Les hommes de la Pensée catholique
En est-il de même pour les principaux autres rédacteurs de la revue ? Pas nécessairement. C’est le cas pour l’abbé Raymond Dulac (1903–1987), lui aussi formé au Séminaire français de Rome entre 1920 et 1926. Il aurait d’ailleurs dû participer au lancement de la revue, puisqu’il était un des initiateurs du projet, dès 1926, avec les abbés Roul et Berto. Il s’était aussi largement impliqué dans la réapparition du projet vers 1943, et avait accepté de le fusionner avec celui que développaient de leur côté l’abbé Lefèvre et le chanoine Lusseau. Mais il ne participa pas, finalement, à la fondation. Sa fidélité au P. Le Floch était indéfectible : la lettre qu’il lui écrivit lors de son départ en est plus qu’une preuve. Il en va de même pour la réhabilitation qu’il entreprend en 1952 de Mgr Benigni et du Sodalitium Pianum, la Sapinière de mémoire exécrée. Il a en effet pu se procurer le supplément d’enquête demandé lors du procès de béatification de Pie X, et il le présente largement dans la revue, soulignant les approbations autographes du nouveau bienheureux. Bref, il défend, en s’appuyant sur un acte magistériel fondamental — la reconnaissance de la sainteté qui engage l’infaillibilité —, la valeur du catholicisme intransigeant et intégral, antimoderniste militant, qu’il défend et illustre.

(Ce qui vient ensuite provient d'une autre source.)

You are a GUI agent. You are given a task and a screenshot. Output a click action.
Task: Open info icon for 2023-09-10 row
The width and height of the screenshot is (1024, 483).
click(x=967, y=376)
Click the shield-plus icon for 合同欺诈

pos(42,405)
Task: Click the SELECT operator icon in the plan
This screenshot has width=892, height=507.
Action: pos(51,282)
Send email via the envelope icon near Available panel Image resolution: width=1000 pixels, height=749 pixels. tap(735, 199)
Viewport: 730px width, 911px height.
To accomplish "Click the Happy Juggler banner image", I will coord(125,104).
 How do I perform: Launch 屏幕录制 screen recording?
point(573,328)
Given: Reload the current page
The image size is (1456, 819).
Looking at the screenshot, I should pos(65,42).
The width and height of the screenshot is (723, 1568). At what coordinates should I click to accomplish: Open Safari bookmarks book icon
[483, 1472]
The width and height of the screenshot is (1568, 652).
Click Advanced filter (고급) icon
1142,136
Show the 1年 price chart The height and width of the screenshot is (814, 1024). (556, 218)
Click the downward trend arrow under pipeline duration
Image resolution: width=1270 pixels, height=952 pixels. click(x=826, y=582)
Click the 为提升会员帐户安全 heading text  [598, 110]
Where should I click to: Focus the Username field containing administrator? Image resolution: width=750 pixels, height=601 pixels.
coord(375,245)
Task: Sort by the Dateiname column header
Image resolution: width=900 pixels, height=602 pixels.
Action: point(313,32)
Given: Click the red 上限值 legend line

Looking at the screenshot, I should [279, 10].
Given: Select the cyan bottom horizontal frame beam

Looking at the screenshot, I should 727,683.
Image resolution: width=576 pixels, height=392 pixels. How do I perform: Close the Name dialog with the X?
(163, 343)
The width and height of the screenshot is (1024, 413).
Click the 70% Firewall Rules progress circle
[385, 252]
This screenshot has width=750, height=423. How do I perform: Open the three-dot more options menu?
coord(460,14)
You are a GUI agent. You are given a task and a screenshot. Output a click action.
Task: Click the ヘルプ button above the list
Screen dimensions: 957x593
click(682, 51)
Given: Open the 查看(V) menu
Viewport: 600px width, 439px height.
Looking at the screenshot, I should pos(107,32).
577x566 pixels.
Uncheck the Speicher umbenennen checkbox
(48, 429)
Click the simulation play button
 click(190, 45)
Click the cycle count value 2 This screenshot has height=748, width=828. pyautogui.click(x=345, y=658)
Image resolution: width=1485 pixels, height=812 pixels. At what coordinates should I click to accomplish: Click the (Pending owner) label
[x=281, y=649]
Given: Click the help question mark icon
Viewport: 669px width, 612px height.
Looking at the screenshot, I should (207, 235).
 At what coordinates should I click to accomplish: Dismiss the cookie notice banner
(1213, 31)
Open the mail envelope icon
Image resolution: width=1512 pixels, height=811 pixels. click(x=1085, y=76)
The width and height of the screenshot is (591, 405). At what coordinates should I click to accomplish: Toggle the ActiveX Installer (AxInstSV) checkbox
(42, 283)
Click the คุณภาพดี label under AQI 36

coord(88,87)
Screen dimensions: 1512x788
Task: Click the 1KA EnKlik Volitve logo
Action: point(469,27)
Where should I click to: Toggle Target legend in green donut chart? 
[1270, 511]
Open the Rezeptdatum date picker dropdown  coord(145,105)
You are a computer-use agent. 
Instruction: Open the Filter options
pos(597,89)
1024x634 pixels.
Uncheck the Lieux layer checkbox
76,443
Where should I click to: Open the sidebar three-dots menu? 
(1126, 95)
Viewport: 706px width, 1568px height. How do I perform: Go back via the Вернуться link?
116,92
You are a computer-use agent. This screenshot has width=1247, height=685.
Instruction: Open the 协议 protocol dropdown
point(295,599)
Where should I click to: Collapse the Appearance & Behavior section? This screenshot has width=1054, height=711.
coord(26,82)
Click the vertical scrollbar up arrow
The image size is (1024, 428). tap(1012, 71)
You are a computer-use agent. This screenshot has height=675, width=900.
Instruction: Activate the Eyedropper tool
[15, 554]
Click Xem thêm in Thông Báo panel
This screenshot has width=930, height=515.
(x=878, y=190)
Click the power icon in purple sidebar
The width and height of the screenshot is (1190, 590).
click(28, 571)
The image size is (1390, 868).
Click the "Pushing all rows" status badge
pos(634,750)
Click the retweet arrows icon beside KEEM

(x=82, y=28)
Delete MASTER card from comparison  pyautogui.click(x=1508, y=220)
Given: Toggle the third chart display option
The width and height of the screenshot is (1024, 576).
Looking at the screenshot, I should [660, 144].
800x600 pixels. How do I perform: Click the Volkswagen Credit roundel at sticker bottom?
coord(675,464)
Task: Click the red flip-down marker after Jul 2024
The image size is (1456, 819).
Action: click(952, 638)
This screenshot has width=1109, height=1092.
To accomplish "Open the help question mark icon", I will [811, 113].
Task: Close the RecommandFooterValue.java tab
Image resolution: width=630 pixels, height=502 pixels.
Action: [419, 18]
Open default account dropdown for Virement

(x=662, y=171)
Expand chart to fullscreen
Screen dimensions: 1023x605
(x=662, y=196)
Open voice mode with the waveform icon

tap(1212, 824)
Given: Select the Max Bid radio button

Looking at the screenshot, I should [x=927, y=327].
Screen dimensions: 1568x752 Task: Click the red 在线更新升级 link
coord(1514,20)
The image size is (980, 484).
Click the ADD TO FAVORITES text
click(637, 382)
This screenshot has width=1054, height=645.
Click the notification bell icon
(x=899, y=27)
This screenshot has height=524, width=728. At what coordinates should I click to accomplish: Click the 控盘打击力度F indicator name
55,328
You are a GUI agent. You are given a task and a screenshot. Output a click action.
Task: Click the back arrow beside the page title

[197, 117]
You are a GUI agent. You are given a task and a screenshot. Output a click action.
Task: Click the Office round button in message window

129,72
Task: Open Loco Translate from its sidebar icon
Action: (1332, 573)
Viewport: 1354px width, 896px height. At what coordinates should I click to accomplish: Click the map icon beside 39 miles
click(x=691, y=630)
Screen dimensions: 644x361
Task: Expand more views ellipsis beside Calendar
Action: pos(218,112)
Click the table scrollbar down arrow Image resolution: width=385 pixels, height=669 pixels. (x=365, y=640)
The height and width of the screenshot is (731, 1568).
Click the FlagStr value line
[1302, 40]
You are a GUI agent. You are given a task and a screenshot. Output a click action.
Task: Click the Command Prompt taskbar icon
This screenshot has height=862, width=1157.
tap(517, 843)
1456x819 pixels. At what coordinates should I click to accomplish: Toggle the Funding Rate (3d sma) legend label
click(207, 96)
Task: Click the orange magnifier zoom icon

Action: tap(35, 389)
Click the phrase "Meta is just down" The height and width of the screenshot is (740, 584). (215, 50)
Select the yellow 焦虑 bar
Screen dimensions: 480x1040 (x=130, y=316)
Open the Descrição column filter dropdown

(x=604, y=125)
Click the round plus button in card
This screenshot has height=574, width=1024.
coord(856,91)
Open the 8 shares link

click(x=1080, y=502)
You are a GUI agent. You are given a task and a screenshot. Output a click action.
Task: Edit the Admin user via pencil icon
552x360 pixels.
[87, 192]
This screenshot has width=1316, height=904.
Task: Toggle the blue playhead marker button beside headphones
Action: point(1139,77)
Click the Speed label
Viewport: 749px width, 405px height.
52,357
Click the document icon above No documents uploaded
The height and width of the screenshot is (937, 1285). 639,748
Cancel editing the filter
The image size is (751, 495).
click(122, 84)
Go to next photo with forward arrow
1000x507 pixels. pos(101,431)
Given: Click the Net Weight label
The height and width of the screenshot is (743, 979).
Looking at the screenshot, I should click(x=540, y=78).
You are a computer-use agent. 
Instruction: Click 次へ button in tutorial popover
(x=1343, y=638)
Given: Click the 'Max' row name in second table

Dans la même veine, on peut relever le nom de Louis Jugnet (1913–1973). Professeur de philosophie en khâgne à Toulouse, chargé de cours à l’IEP de cette ville, il est d’un thomisme scolastique romain. Il partage avec les fondateurs de la revue une admiration pour les thomistes romains qui s’opposent tant à l’historicisation d’Etienne Gilson qu’aux nouvelles voies de Jacques Maritain. Sa lutte contre la psychanalyse et l’évolution s’appuie ainsi sur les recherches de scientifiques étrangers (Wilfried Daim, Rudolf Allers) et sur des principes philosophiques, qui lui font notamment rejeter la distinction établie par Roland Dalbiez, disciple de Maritain, entre la méthode et la théorie psychanalytique. Son combat pour fonder l’étude psychiatrique et psychologique sur le thomisme le rapproche du docteur Adrien Stocker, psychiatre suisse qui développe dans la revue ses vues sur le psychisme humain en s’appuyant sur la philosophia perennis. Cette identité de vues philosophico-théologiques se retrouve dans le cas de Jean Daujat (né en 1906), fondateur du Centre d’Etudes Religieuses, et lié à Mgr Beaussart, et de l’abbé Louis Soubigou (1901–1981), ancien condisciple des fondateurs au Séminaire français de 1921 à 1926. Tous deux s’attachent, chacun dans leur domaine, le premier dans l’ordre social chrétien, le second dans la spiritualité, à réfléchir à partir de l’autorité ecclésiale, le Magistère romain. Jean Daujat défend ainsi un ordre alternatif tant au capitalisme qu’au communisme, dont il trouve la réalisation dans un certain corporatisme, à la lumière d’une lecture de Quadragesimo anno, tandis que l’abbé Soubigou développe une « spiritualité intellectuelle », une conformation de l’homme à Dieu qui transforme par la grâce, en particulier au niveau de l’intelligence, par une chasteté de la pensée. L’abbé André Combes (1899–1969), maître de conférences au CNRS, professeur à l’Université du Latran en 1959, prélat d’honneur en 1960, lui succède et développe de son côté la spiritualité de sainte Thérèse de Lisieux, fondée sur une analyse rigoureuse des textes et leur étude critique afin d’en dégager toute la saveur et toute la doctrine. Enfin, Jacques Vier (1904–1991), professeur de lettres à l’Université de Rennes en 1955, tient lui aussi des positions intransigeantes en littérature.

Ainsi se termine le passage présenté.